Recommendations for advancing the current state of flood analytics are presented in a report, “Rethinking Flood Analytics: Proceedings from the 2017 Flood Analytics Colloquium,” written by the CRC and RENCI after last fall’s “Rethinking Flood Analytics” Colloquium. The event was sponsored jointly by the CRC, RENCI and the U.S. Department of Homeland Security (DHS) Science and Technology Directorate (S&T).

Experts from across various sectors and disciplines—some in the flood prevention and emergency response fields, others from as far afield as demography, satellite technology and news media—gathered to discuss what the future could hold at the Colloquium last November.

Attendees discussed solutions and approaches to flood prediction and impact analytics that ranged from enhancements to current systems to entirely new types of technology. The event centered around ways to improve work done as part of the DHS S&T’s Flood Apex Program. A multi-disciplinary group of technical specialists and end users discussed flood analytics through presentations, group discussions, and “open mic” sessions, while addressing challenges and gaps in the field.

“The method for quantifying flood risk is changing and the potential for doing a much better job of addressing that risk through analytics has increased dramatically,” according to the report. “Some techniques, such as numerical modeling, have been part of flood risk analysis for years. While important, evolutionary changes in the existing tools typically result in only incremental improvement.
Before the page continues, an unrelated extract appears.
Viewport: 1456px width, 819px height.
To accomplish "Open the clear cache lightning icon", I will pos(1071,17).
“The most dramatic advances tend to come from techniques not previously considered in connection with flood risk analysis,” including big data, artificial intelligence, remote sensing, social media and the internet of things.

Among the conclusions for developing a more flood-resilient nation are:

  • Avoid risk by protecting the most important assets from flooding and by considering where residents live and where development takes place.
  • Invest in mitigation by understanding the real costs of flood disasters, valuing the real benefits of flood mitigation and implementing actions to achieve those benefits.
  • Transfer and accepting risk by such actions as purchasing flood insurance and implementing mechanisms to cope with residual risk. 
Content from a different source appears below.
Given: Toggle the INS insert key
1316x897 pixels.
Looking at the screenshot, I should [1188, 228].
DHS S&T created the Flood Apex Program in 2014 to bring new and emerging technologies together to increase communities’ resilience to flood events and to provide predictive analytic tools for floods. The goals of the Program, which is managed by the First Responders Group of DHS S&T, are to reduce fatalities and property losses from future flood events, increase community resilience to flooding and develop better investment strategies to prepare for, respond to, recover from and mitigate flood hazards.